Research

Job Market Paper

"The Great Divergence under Frictional Labor Markets"

[Working Paper][Slides]

Abstract: High wage and high rent cities have become increasingly concentrated with high-skill workers, however, little is known about the role that friction in the labor market plays in such regional divergence. I present stylized facts to show that within skill groups, unemployment rates vary widely across locations. To understand the effects frictional labor markets have on the geographic pattern of high- and low-skill workers and hence the implications for welfare inequality, this paper develops a spatial equilibrium model in a frictional labor market with workers of different skill levels who share a common housing market. The model generates an equilibrium where locations with higher wages feature lower unemployment rates. I calibrate the model to the US economy between 2005-2019 and find that labor force is inefficiently small in productive locations and the share of high-skill workers in those places is inefficiently high. The inefficiencies arises from the “foregone output ” externality and “overloading” externality. Taking the model to its frictionless limit suggests that the divergence would be overstated in a model without labor market friction.

Working Papers

"Inflation, Skill Loss During Unemployment, and TFP in the Long Run"
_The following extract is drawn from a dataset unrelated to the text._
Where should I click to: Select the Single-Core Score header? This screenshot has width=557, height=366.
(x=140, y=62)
 (with Paul Jackson) [Working Paper] [Slides

Abstract: We develop a search model with frictional goods and labor markets to study the long run relationship between inflation, unemployment, and TFP when workers lose skills during unemployment. As inflation increases, fewer jobs are created, workers experience longer unemployment durations and their skills deteriorate, causing TFP to decline. Our calibrated results show that transitioning from the Friedman rule to 10% annual inflation lowers TFP by 4.3%. A stochastic version of the model demonstrates that prolonged periods of inflation, such as the 1970s in the US, can have lasting negative effects on productivity.

"Information Barriers and Housing Tenure Choice: Do Local Ties Matter?" 
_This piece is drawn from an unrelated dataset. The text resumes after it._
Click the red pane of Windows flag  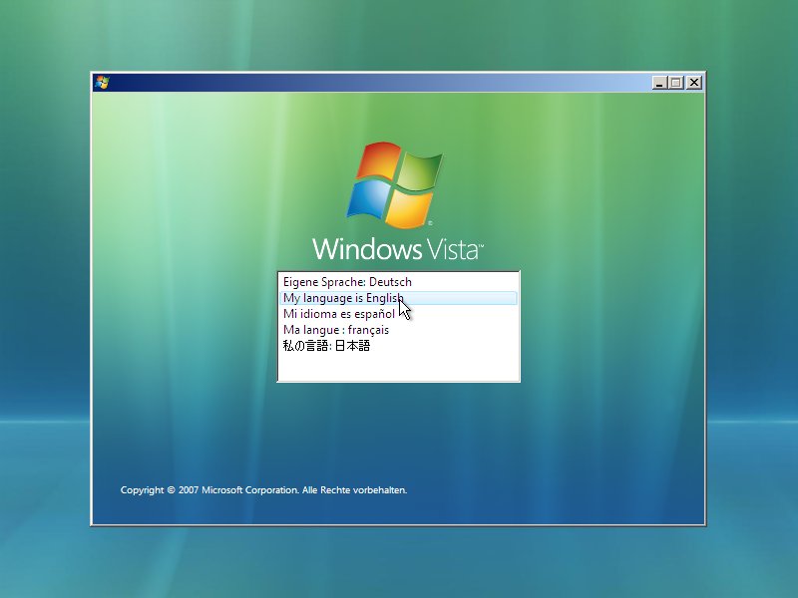click(x=378, y=160)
(with Jae Hong Kim) [Working Paper] 

Abstract: This paper explores the extent to which ties to migration destination affect housing tenure decisions for movers in the US, in particular, long distance (LD) movers.1 Using American Community Survey from 2012 to 2019, we show that LD movers are less likely to own their next home compared to short distance (SD) movers by 5.1 percentage points. We explore how various channels of local ties affect LD movers’ housing tenure choices. We find that, among LD movers, the lack of geographic proximity reduces the likelihood to own their next home, while social connectedness can mitigate this effect substantially. This result is robust across different empirical specifications. Our analysis also shows that these local ties bear very different significance for SD movers’ housing tenure choices compared to LD movers.

 Work in Progress

"Rent and Growth Control in a Housing Search Model: Theory and Evidence" 
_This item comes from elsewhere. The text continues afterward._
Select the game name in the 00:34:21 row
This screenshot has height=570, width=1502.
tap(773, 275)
Abstract: I document that rent control policies and stringent land-use regulation often go hand-in-hand in Californian cities. The interaction between these two well-intended sets of policies for the rental housing market could create unintended negative outcomes in the rental market. This project develops a model of the rental housing market with search friction, productivity growth, rent control shocks, and land-use regulation to study how the interaction between rent control and land use regulation shapes rental market outcomes for developers, landlords and tenants. Incorporating both types of policies, my model suggests that the welfare implications for rent control largely depend on the stringency of land-use regulation. In the absence of stringent land use regulation, the supply of new housing is elastic and rent control deters developers from entering the market, therefore tenants who are not in rent controlled units face a high rental price and low welfare. However, if land use regulation is draconian and therefore it is very costly for developers to enter the rental market to begin with, then rent control would barely suppress housing supply and developer entry, while still benefiting renters who are in those units.